Hacker News new | ask | show | jobs
by valine 1195 days ago
I think for now, the data requirements to train a SOTA LLM are so extreme we don’t have the luxury of being picky with the training data. We are getting close to the point where there isn’t enough human written text in existence to continue scaling these models.

Model refinement seemingly has lower training requirements, putting it within the reach of smaller organizations or wealthy individuals. If you don’t like the refinement dataset it will likely be feasible to bootstrap your own off someone else’s LLM. See what Stanford did with Alpaca.

2 comments

I'm waiting for a general correction mechanism, I don't even know what to call it. "NO, chatgpt, people usually have 5 fingers", and the gpt just learns, rather like a child. I keep thinking that's the next real step.
The problem is that, to the extent the analogy of ChatGPT to a living thing makes sense, the individual isn’t the model (that's just the common species-defining—or maybe “clone family” is better than “species”—set of instincts), the individual lifespan is the conversation.
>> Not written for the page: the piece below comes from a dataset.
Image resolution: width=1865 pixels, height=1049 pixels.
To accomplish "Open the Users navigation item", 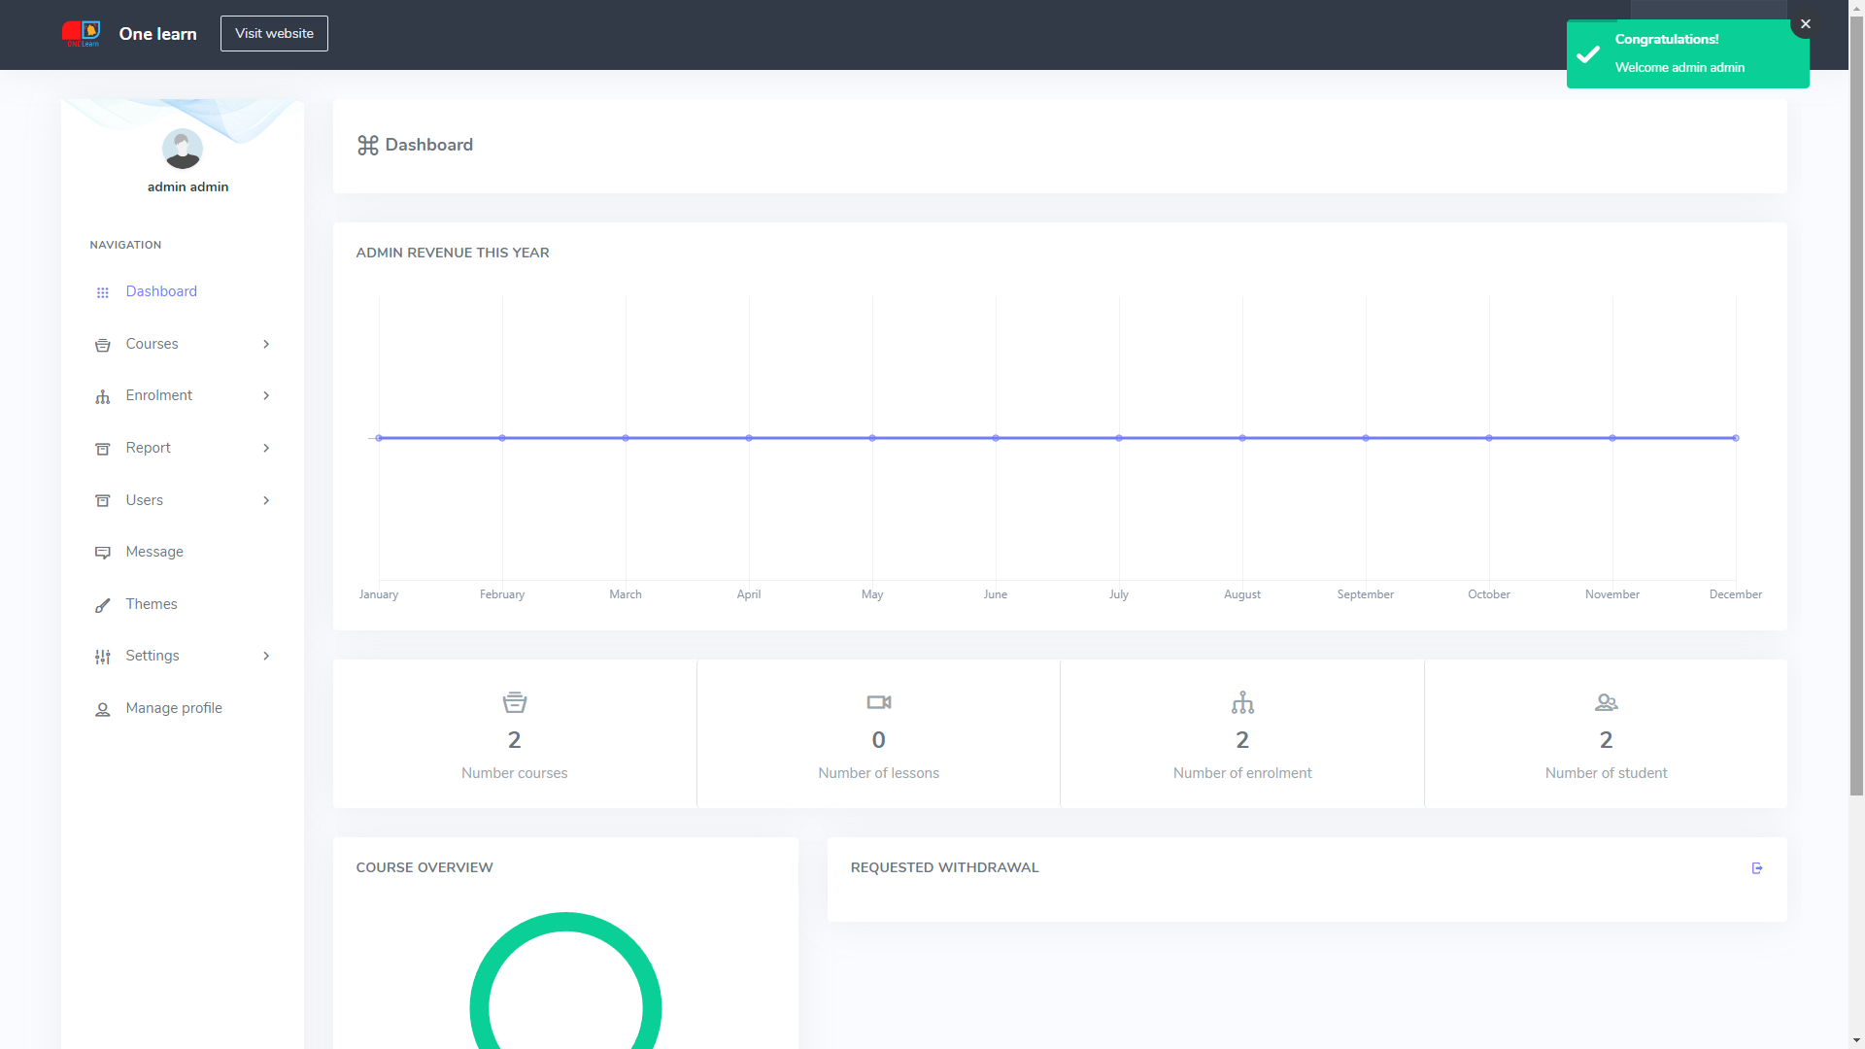I will [x=145, y=500].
You could share feedback across conversations by allocating prompt space to it, at the expense of limiting the size of the conversation, but you'd need a way to decide what to share this way.

You could also take the conversation and use it as part of the reinforcement learning dataset. I feel like that's the closest thing to long term memory ChatGPT is capable of right now.
I think what's mainly stopping that from happening is that GPT-4 doesn't remember older chats. If we make it remember everything ,it should get more personal and remember everything right?
The token limit is the problem, in general token limits can’t be changed after the model has been trained. Gpt4 has an exceptionally large 32k token limit, but even with 32k tokens you’d only get a few weeks of chat before the context window was full.

Not to mention the added cost of using the full 32k tokens. OpenAI is charging $0.12 a token which would quickly add up. It’s prohibitively expensive unless you have a very very compelling business use case.

Maybe trim chat history to most important content?
>We are getting close to the point where there isn’t enough human written text in existence to continue scaling these models.

People say this, but GPT-3 (the latest we know the details on) was 45TB of text, which may be most of the open Internet, but still lacks non-publicly-indexed Internet text (i.e. things behind paywalls, things behind log-in screens like emails), any book outside of Bibliotik's 200k books (remember when Google was randomly digitizing all books it could get its hands on?), and plenty of other non-digitized text.

OpenAI wants you to believe that we are running out of text, but even at Google, there's 100's of TB of text that OpenAI doesn't have access to (Google Books, Google Docs, Gmail, Search Queries, Archived pages beyond what CommonCrawl gets, Paywalled news articles that allow Google to crawl them, etc.).

Now the key question that GPT-4 will hopefully answer is "are bigger datasets really the key, or are larger context windows?"

If you're thinking of investing in/working for OpenAI, you better hope the answer is context windows.